▸ **Given data**
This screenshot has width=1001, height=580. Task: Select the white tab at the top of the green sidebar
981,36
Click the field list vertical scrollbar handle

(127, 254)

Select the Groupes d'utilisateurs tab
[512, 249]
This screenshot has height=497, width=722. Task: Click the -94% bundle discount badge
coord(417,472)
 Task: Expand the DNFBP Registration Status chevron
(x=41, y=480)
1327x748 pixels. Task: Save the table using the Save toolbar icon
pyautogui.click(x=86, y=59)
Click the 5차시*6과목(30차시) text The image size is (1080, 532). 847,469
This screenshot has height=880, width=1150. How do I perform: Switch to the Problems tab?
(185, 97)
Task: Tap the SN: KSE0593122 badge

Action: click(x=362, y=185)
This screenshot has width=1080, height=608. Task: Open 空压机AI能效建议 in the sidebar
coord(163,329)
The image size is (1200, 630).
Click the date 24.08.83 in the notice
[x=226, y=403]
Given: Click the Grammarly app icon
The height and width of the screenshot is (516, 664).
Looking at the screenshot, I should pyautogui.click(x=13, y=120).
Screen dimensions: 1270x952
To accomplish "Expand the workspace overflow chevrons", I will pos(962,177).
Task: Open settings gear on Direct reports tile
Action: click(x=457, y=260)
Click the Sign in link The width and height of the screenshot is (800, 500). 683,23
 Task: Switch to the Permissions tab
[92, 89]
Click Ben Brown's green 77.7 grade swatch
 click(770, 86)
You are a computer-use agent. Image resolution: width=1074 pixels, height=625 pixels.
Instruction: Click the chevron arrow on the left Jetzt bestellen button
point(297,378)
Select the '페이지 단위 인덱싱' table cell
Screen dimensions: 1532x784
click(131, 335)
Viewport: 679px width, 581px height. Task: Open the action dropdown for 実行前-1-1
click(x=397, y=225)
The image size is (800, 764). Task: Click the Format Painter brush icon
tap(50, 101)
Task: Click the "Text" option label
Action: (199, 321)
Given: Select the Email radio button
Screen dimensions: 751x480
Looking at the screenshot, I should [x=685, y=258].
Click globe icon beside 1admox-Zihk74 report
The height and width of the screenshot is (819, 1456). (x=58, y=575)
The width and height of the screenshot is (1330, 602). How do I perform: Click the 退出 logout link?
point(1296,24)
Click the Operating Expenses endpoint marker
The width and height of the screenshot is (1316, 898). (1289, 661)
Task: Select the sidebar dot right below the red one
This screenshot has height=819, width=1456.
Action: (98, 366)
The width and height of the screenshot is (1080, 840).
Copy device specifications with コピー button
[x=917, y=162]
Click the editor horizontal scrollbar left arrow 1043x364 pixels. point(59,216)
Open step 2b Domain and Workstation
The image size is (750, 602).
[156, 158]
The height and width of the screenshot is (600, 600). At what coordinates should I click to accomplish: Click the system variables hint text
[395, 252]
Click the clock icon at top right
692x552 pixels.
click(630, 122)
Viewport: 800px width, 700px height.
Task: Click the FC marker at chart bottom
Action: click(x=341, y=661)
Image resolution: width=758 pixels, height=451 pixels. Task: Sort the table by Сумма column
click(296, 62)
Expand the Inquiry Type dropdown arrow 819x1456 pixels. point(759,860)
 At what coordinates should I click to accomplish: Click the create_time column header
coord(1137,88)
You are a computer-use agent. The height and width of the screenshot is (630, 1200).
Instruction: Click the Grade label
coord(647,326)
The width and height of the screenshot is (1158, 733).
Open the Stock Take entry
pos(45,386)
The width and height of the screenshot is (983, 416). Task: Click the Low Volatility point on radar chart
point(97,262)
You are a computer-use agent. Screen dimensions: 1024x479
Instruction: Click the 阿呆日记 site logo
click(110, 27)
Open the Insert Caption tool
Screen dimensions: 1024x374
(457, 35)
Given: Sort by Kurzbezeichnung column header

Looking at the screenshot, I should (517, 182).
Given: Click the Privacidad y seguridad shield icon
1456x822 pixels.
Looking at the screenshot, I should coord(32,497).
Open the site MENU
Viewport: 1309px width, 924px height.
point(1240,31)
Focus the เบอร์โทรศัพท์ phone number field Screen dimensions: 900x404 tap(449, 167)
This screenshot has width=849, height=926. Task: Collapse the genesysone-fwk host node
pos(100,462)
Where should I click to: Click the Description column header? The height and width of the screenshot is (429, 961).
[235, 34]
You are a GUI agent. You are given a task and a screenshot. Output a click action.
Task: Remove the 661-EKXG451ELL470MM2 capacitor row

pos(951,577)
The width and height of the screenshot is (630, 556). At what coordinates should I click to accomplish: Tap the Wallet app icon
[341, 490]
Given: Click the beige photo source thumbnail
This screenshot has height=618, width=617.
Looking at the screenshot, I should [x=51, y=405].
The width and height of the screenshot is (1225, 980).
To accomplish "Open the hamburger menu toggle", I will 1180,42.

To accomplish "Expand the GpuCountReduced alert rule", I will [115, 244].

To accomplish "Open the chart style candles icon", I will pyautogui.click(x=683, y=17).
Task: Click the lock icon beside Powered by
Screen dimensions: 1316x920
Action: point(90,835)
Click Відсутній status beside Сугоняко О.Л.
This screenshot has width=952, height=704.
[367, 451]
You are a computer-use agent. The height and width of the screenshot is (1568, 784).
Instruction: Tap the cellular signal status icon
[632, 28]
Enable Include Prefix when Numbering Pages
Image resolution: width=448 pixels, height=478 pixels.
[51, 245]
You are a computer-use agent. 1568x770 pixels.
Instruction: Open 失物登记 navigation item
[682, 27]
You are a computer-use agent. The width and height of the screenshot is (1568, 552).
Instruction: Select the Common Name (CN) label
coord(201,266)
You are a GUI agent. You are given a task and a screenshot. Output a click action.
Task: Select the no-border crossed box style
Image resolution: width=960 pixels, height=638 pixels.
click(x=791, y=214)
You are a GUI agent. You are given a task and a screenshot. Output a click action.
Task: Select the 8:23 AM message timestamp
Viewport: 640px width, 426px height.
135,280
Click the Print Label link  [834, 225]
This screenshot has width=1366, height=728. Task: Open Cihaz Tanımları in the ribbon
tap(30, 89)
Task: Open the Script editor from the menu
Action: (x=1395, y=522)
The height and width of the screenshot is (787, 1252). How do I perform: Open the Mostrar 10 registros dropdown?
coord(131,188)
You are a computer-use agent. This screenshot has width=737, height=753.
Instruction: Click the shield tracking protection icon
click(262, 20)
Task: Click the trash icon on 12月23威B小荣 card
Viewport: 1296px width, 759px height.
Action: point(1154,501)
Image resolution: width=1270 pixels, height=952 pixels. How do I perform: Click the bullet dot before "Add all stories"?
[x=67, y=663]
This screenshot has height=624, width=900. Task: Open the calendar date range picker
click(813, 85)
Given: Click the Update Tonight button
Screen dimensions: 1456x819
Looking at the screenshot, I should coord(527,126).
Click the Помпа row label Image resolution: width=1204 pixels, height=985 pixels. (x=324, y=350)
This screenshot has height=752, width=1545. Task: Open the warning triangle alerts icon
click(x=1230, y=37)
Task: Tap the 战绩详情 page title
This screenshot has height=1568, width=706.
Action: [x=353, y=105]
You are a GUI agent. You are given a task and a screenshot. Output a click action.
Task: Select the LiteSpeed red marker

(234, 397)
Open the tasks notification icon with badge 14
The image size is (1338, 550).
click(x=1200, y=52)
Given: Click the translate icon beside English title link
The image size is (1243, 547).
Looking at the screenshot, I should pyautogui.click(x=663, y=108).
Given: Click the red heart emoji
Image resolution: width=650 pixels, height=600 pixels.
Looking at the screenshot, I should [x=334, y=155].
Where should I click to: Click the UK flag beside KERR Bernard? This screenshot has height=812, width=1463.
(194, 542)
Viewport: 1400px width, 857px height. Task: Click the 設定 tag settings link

▸ **How to complete this task**
Your task is to retype the entries verbatim, starting with the line that holds "Instruction: Click the chevron" and stopping after the line that holds "Given: Select the Email radio button".

▸ **Written solution**
Instruction: Click the chevron arrow on the left Jetzt bestellen button
point(297,378)
Select the '페이지 단위 인덱싱' table cell
Screen dimensions: 1532x784
click(131, 335)
Viewport: 679px width, 581px height. Task: Open the action dropdown for 実行前-1-1
click(x=397, y=225)
The image size is (800, 764). Task: Click the Format Painter brush icon
tap(50, 101)
Task: Click the "Text" option label
Action: (199, 321)
Given: Select the Email radio button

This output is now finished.